1. HTML e CSS são ingredientes vitais em várias iniciativas do digital publishing
Vivemos
um estágio onde há diferentes tipos de livros e revistas digitais, com
formas de produção e plataformas de leitura específicas, algumas
abertas, outras proprietárias, e a todo momento vemos surgir novos
tipos. Todos podem ser igualmente chamados de publicações digitais. Em
qual deles vale a pena investir profissionalmente? Se pudéssemos apostar
em um terreno seguro, acima de qualquer discussão sobre padrões, para
quem quer navegar nessa onda dos eBooks, esse seria o das linguagens
web. Elas são os blocos de construção básicos dos principais tipos de
livros digitais, ePUB e Kindle, e estão por trás de várias outras
iniciativas que transformam conteúdo web em livros eletrônicos, como o Pressbooks. Mesmo livros e revistas no formato de aplicativos podem ser construídos com a ajuda delas, e como a web não vai à lugar nenhum, é bem provável que essas tecnologias padrão sejam relevantes por muito tempo – a decisão da Adobe
em focar em HTML5 para desenvolvimento mobile, deixando de lado o Flash
Player para estas plataformas, é um forte sinal nesse sentido. Entender
e dominar o idioma da web é meio caminho para se manter “dentro do
jogo”. Fugir dele é inútil.
2. Programas totalmente WYSIWYG para criação de conteúdo web tem sérios problemas
Eles
existem, e tem suas aplicações, mas são pouco flexíveis e inserem ainda
mais complexidade no processo de desenvolvimento. O que se pode fazer
com eles é limitado, por que a web – e o mundo do eBook, que bebe da
mesma fonte – é um meio complexo, cheio de possibilidades, e deve ficar mais complexo ainda com o HTML5.

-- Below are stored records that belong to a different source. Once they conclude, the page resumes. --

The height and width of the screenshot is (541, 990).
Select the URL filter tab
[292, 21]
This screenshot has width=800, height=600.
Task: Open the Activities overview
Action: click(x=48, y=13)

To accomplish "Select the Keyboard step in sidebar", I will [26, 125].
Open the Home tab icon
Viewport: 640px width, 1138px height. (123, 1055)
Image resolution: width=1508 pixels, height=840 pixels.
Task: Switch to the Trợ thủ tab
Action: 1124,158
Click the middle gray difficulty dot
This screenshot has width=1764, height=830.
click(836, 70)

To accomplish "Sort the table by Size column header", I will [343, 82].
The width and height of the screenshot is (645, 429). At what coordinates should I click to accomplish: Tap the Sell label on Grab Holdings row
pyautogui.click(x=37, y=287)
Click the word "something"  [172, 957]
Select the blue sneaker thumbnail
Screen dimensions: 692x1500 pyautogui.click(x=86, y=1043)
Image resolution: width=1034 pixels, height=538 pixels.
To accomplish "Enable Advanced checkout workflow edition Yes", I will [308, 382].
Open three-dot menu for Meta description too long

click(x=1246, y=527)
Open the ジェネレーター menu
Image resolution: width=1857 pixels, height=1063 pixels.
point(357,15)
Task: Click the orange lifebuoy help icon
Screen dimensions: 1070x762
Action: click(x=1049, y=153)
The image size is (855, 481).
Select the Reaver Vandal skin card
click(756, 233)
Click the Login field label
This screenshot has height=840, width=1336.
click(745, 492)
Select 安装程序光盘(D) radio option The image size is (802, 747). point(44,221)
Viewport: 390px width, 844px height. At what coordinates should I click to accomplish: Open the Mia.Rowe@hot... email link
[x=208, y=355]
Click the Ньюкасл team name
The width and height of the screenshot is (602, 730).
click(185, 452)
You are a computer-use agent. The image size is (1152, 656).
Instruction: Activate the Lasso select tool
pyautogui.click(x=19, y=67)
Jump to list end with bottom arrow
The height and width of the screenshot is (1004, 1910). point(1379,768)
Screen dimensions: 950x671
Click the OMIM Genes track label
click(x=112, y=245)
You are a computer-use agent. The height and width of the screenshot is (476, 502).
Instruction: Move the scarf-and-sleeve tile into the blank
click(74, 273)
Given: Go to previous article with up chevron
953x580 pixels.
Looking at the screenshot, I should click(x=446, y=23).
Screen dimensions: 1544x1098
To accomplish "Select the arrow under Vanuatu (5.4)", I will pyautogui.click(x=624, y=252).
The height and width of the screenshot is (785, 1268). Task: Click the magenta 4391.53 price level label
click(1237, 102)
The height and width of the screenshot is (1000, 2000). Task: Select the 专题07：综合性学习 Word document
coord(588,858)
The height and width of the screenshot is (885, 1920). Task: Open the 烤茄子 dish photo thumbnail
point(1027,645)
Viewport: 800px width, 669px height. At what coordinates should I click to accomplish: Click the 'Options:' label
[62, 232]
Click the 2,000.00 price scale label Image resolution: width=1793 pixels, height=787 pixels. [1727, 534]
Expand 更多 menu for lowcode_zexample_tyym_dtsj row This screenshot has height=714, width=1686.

Ao contrário do setor gráfico, onde ocorre uma forte padronização das
tecnologias e delimitação do ambiente, métodos e programas de produção –
basicamente construídos sobre o PostScript/PDF
–, no mundo web não há um ambiente restrito que delimite tão fortemente
o contexto de apresentação gráfica da informação. Basta imaginar os
diversos tamanhos de tela disponíveis, métodos de interagir com a
informação (teclado, mouse, touch), modos de cor, versões de
programas, velocidades de conexão, plataformas, níveis de suporte aos
padrões… Enfim, não há uma única maneira padronizada e universalmente
aceita de preparar um conteúdo automaticamente diante desse cenário,
pois essa é a natureza do meio: ilimitado, aberto, colaborativo. É por
isso que é tão difícil criar um programa totalmente visual para conteúdo
baseado em linguagens web. Até agora, não há nenhum capaz de lidar com
toda a gama de possibilidades e problemas inerentes à produção, seja
para a web ou para eBooks. Na prática, para resolver os problemas
criados por eles é preciso ainda mais conhecimento das linguagens.